== To do ==
Copy the following material out line for line, with no changes.

== Records for this exercise ==
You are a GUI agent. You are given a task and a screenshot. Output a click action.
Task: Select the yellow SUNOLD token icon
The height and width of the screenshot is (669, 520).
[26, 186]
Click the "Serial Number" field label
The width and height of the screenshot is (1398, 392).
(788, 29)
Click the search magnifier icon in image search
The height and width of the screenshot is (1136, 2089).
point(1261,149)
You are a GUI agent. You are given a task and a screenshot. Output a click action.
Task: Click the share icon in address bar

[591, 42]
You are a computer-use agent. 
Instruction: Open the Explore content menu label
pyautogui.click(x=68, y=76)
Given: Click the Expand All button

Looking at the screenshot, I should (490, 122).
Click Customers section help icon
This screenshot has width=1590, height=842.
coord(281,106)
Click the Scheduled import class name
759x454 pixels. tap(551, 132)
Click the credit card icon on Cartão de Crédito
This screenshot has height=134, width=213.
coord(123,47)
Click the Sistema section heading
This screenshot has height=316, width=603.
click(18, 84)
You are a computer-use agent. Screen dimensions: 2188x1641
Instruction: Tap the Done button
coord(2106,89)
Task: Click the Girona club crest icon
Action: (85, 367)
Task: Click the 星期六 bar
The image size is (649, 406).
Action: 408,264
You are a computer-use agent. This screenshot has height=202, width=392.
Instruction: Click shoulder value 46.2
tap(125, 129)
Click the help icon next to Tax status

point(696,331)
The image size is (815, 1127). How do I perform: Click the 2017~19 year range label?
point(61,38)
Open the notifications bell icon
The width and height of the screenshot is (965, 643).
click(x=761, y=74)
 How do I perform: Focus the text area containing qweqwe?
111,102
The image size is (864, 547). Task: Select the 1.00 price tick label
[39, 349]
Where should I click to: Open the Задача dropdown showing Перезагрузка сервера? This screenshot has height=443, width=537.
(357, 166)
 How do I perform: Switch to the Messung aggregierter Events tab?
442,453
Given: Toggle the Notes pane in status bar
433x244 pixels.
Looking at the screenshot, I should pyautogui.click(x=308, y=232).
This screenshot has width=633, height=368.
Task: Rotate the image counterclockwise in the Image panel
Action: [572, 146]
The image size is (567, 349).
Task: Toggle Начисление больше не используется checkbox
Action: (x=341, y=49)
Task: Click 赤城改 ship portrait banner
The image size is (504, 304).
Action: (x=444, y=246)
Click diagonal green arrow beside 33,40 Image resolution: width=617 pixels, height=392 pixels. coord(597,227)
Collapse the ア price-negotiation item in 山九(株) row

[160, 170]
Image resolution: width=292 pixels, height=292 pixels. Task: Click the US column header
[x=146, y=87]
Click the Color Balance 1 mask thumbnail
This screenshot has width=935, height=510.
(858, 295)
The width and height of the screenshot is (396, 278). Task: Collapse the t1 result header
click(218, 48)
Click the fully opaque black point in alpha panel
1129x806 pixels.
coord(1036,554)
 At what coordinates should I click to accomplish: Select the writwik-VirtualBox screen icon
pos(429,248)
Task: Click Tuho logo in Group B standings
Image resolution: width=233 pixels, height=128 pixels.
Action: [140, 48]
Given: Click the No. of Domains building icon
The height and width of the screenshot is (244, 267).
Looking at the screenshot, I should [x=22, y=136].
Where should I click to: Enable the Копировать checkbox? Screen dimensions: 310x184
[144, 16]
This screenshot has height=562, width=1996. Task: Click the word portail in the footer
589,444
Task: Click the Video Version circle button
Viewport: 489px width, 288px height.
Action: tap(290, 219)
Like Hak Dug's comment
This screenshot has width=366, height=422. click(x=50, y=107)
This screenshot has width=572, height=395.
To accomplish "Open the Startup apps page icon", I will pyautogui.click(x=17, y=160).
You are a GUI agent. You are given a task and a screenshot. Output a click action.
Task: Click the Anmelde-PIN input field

== Full response ==
You are a GUI agent. You are given a task and a screenshot. Output a click action.
Task: Select the yellow SUNOLD token icon
The height and width of the screenshot is (669, 520).
[26, 186]
Click the "Serial Number" field label
The width and height of the screenshot is (1398, 392).
(788, 29)
Click the search magnifier icon in image search
The height and width of the screenshot is (1136, 2089).
point(1261,149)
You are a GUI agent. You are given a task and a screenshot. Output a click action.
Task: Click the share icon in address bar

[591, 42]
You are a computer-use agent. 
Instruction: Open the Explore content menu label
pyautogui.click(x=68, y=76)
Given: Click the Expand All button

Looking at the screenshot, I should (490, 122).
Click Customers section help icon
This screenshot has width=1590, height=842.
coord(281,106)
Click the Scheduled import class name
759x454 pixels. tap(551, 132)
Click the credit card icon on Cartão de Crédito
This screenshot has height=134, width=213.
coord(123,47)
Click the Sistema section heading
This screenshot has height=316, width=603.
click(18, 84)
You are a computer-use agent. Screen dimensions: 2188x1641
Instruction: Tap the Done button
coord(2106,89)
Task: Click the Girona club crest icon
Action: (85, 367)
Task: Click the 星期六 bar
The image size is (649, 406).
Action: 408,264
You are a computer-use agent. This screenshot has height=202, width=392.
Instruction: Click shoulder value 46.2
tap(125, 129)
Click the help icon next to Tax status

point(696,331)
The image size is (815, 1127). How do I perform: Click the 2017~19 year range label?
point(61,38)
Open the notifications bell icon
The width and height of the screenshot is (965, 643).
click(x=761, y=74)
 How do I perform: Focus the text area containing qweqwe?
111,102
The image size is (864, 547). Task: Select the 1.00 price tick label
[39, 349]
Where should I click to: Open the Задача dropdown showing Перезагрузка сервера? This screenshot has height=443, width=537.
(357, 166)
 How do I perform: Switch to the Messung aggregierter Events tab?
442,453
Given: Toggle the Notes pane in status bar
433x244 pixels.
Looking at the screenshot, I should pyautogui.click(x=308, y=232).
This screenshot has width=633, height=368.
Task: Rotate the image counterclockwise in the Image panel
Action: [572, 146]
The image size is (567, 349).
Task: Toggle Начисление больше не используется checkbox
Action: (x=341, y=49)
Task: Click 赤城改 ship portrait banner
The image size is (504, 304).
Action: (x=444, y=246)
Click diagonal green arrow beside 33,40 Image resolution: width=617 pixels, height=392 pixels. coord(597,227)
Collapse the ア price-negotiation item in 山九(株) row

[160, 170]
Image resolution: width=292 pixels, height=292 pixels. Task: Click the US column header
[x=146, y=87]
Click the Color Balance 1 mask thumbnail
This screenshot has width=935, height=510.
(858, 295)
The width and height of the screenshot is (396, 278). Task: Collapse the t1 result header
click(218, 48)
Click the fully opaque black point in alpha panel
1129x806 pixels.
coord(1036,554)
 At what coordinates should I click to accomplish: Select the writwik-VirtualBox screen icon
pos(429,248)
Task: Click Tuho logo in Group B standings
Image resolution: width=233 pixels, height=128 pixels.
Action: [140, 48]
Given: Click the No. of Domains building icon
The height and width of the screenshot is (244, 267).
Looking at the screenshot, I should [x=22, y=136].
Where should I click to: Enable the Копировать checkbox? Screen dimensions: 310x184
[144, 16]
This screenshot has height=562, width=1996. Task: Click the word portail in the footer
589,444
Task: Click the Video Version circle button
Viewport: 489px width, 288px height.
Action: tap(290, 219)
Like Hak Dug's comment
This screenshot has width=366, height=422. click(x=50, y=107)
This screenshot has width=572, height=395.
To accomplish "Open the Startup apps page icon", I will pyautogui.click(x=17, y=160).
You are a GUI agent. You are given a task and a screenshot. Output a click action.
Task: Click the Anmelde-PIN input field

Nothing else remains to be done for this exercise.